O cenário de Seul no filme também não é um mero esboço. A equipa de produção visitou pessoalmente a Coreia e analisou meticulosamente através de fotografias as colinas íngremes da Aldeia Hanok de Bukchon, a textura dos tijolos das ruas de Myeong-dong e os mapas de rotas e sinalização do metro de Seul. Como resultado, a Seul do filme ganhou um realismo vibrante.

A representação da cultura popular é igualmente detalhada. O programa de variedades em que as Huntrix e os SAjA Boys aparecem, ‘PLAY GAMES WITH US’ (우리랑 놀자), é uma paródia perfeita do icónico programa ‘Weekly Idol’ (주간 아이돌), reconhecível por qualquer fã de K-pop. Em particular, a aparência dos dois desajeitados apresentadores masculinos parece ser uma recriação fiel da dupla ‘DoniConi’ (도니코니, Jeong Hyeong-don e Defconn), que liderou o auge do ‘Weekly Idol’.

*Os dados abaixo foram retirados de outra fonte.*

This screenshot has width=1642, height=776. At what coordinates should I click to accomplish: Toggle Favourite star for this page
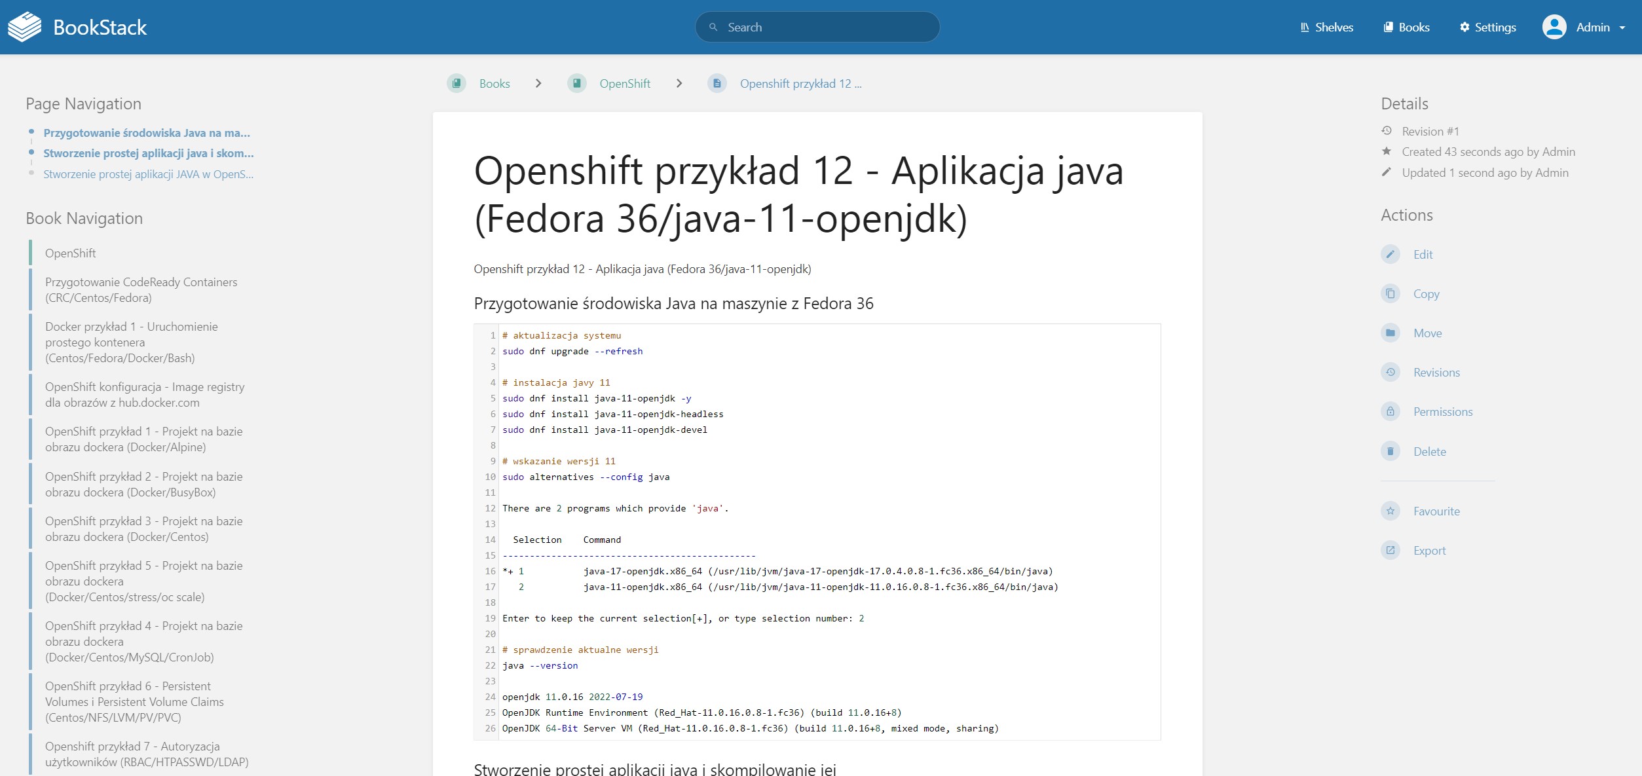pyautogui.click(x=1390, y=511)
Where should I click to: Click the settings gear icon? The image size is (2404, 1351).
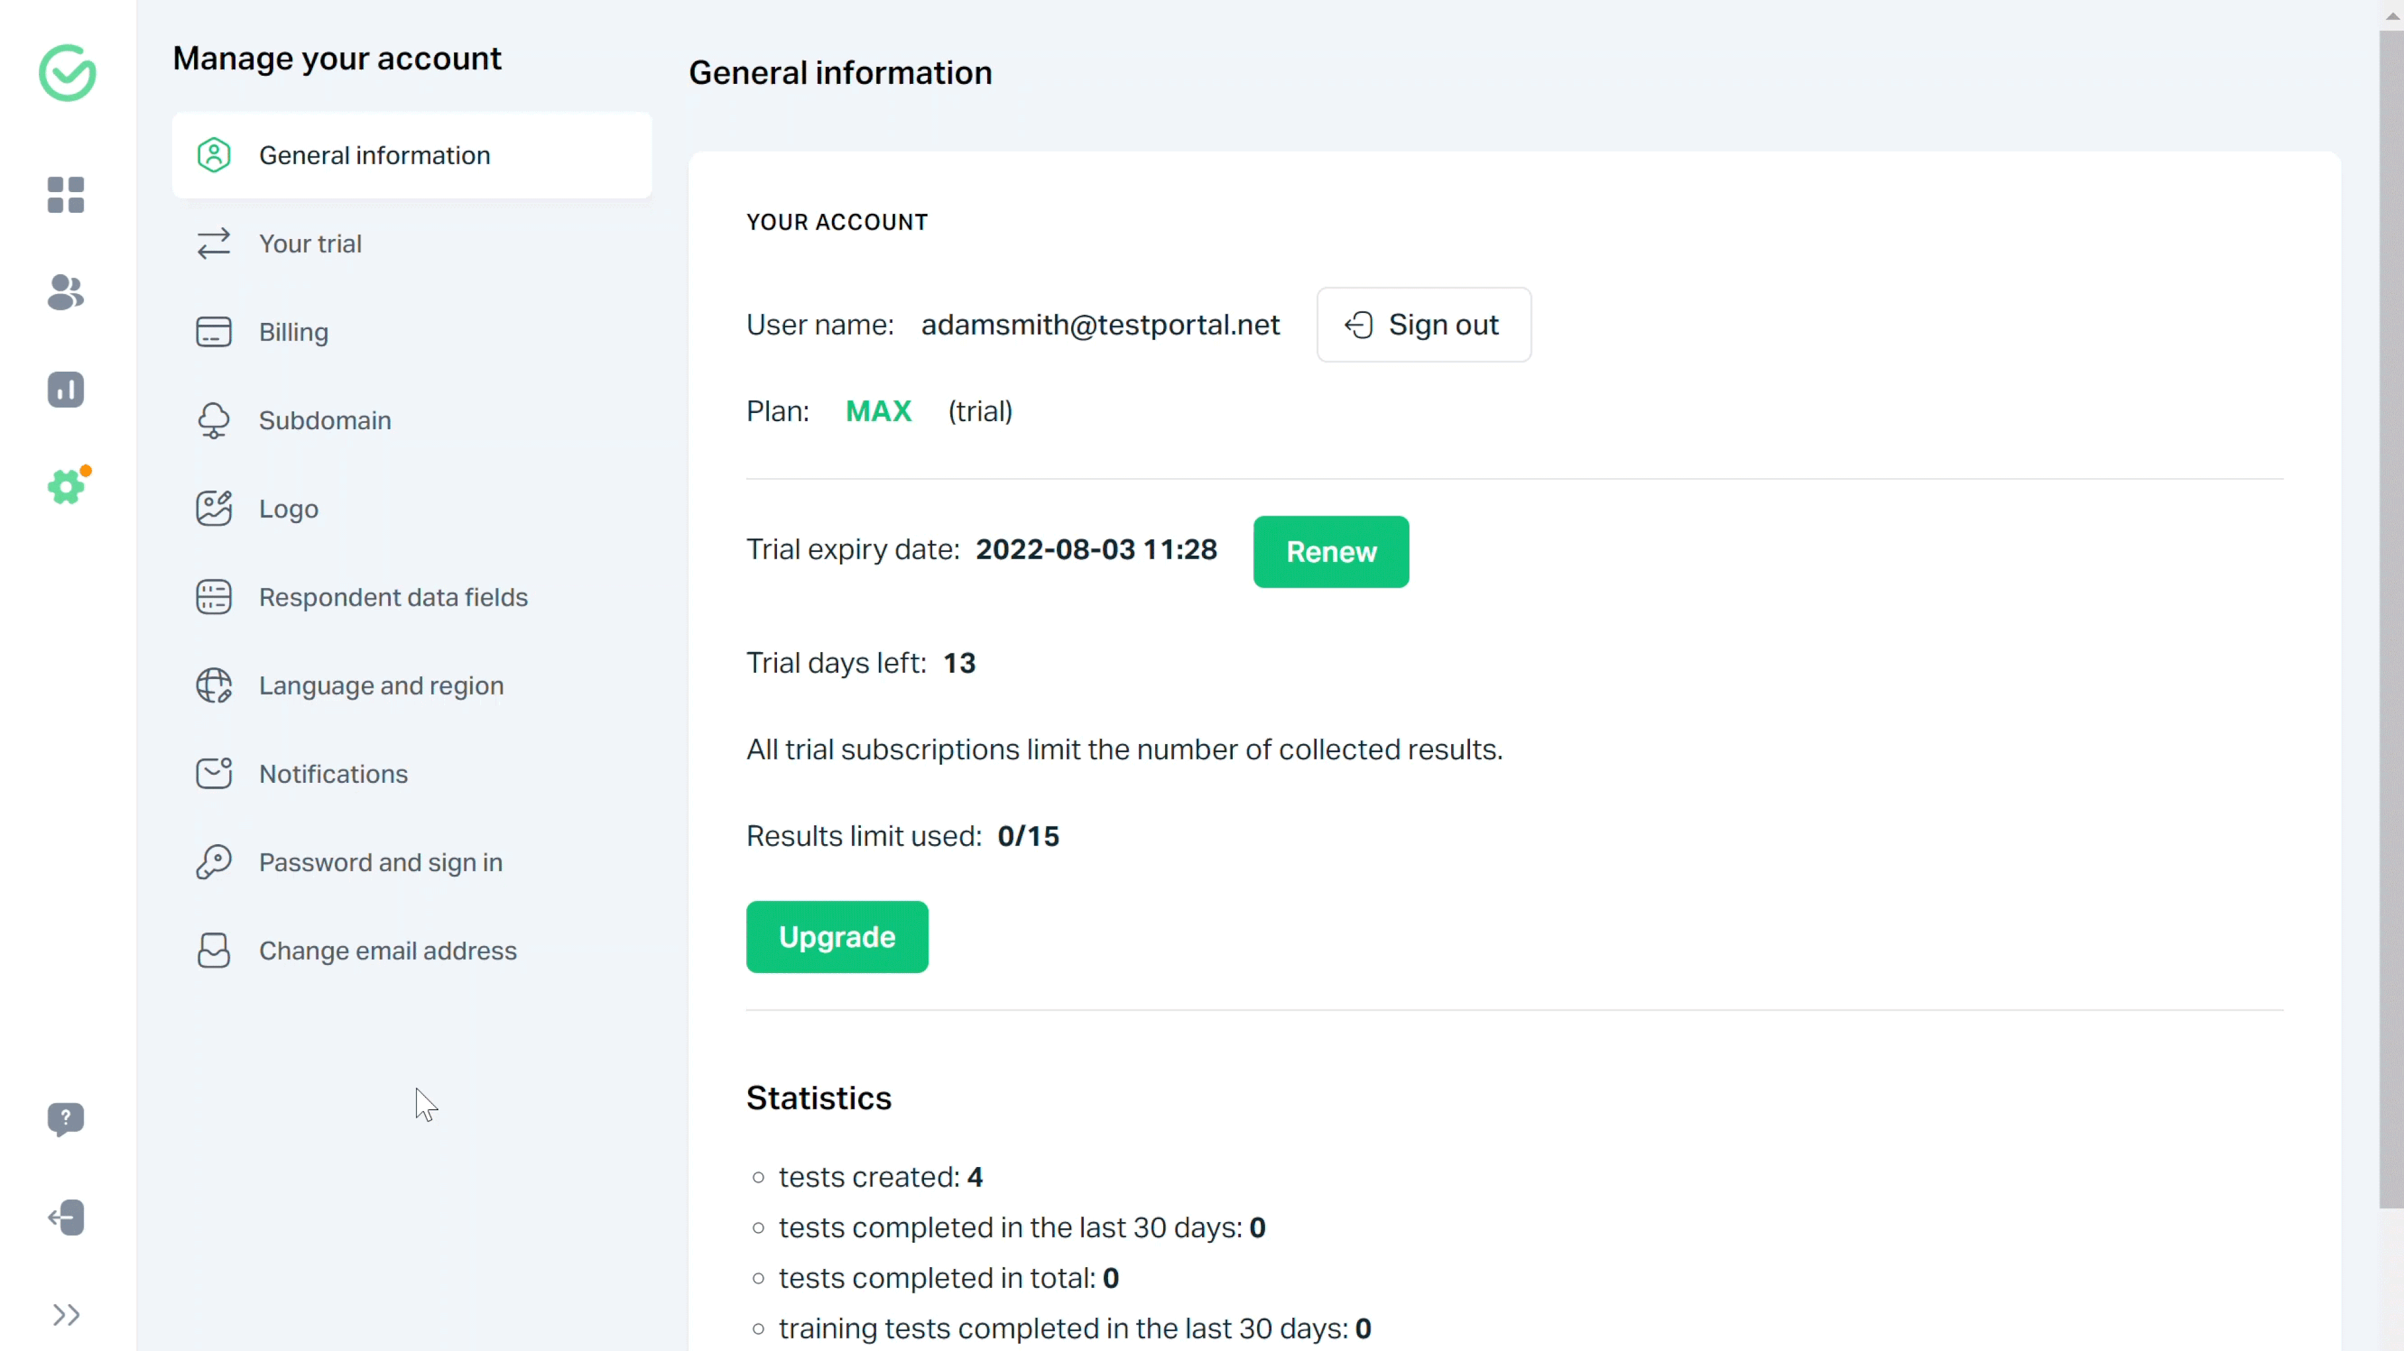(x=65, y=486)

Estes detalhes vão além do mero cenário, acrescentando profundidade realista e humor à história. Ao mostrar a Coreia não como um espetáculo exótico, mas como um “espaço vivido”, o filme cria uma empatia universal que transcende as barreiras culturais. Isto transmite uma mensagem calorosa ao público coreano e aos fãs globais de K-pop: “Nós conhecemos o mundo em que vocês vivem, e nós o respeitamos e celebramos”. Esta profunda autenticidade é, talvez, a razão central pela qual ‘K-POP Demon Hunters’ recebe um apoio tão entusiástico tanto na Coreia como no estrangeiro.


Conclusão: Um Novo Padrão para a Narrativa Cultural

O sucesso de ‘K-POP Demon Hunters’ deriva da profundidade escondida por trás do seu brilho superficial. Desde Derpy, o adorável tigre guardião que parece ter saído de uma pintura folclórica, ao grupo de ídolos letais SAjA Boys, que escondem a sua identidade de Ceifadores; às armas sagradas das Huntrix, enraizadas no xamanismo coreano; e aos detalhes vívidos que capturam o quotidiano da Seul moderna. Todos estes elementos se conjugam para transformar esta obra de uma simples animação num evento cultural.

Este filme prova que o conteúdo global mais poderoso pode nascer quando uma nação apresenta a sua própria cultura com confiança na sua singularidade e especificidade, em vez de a diluir ou alterar. Mostrou que uma história bem contada e autêntica é, por si só, universal. Se este artigo lhe deu uma nova perspetiva, porque não assistir ao filme novamente e embarcar na sua própria “caça aos demónios”, procurando os outros tesouros culturais que a equipa de produção escondeu em cada fotograma?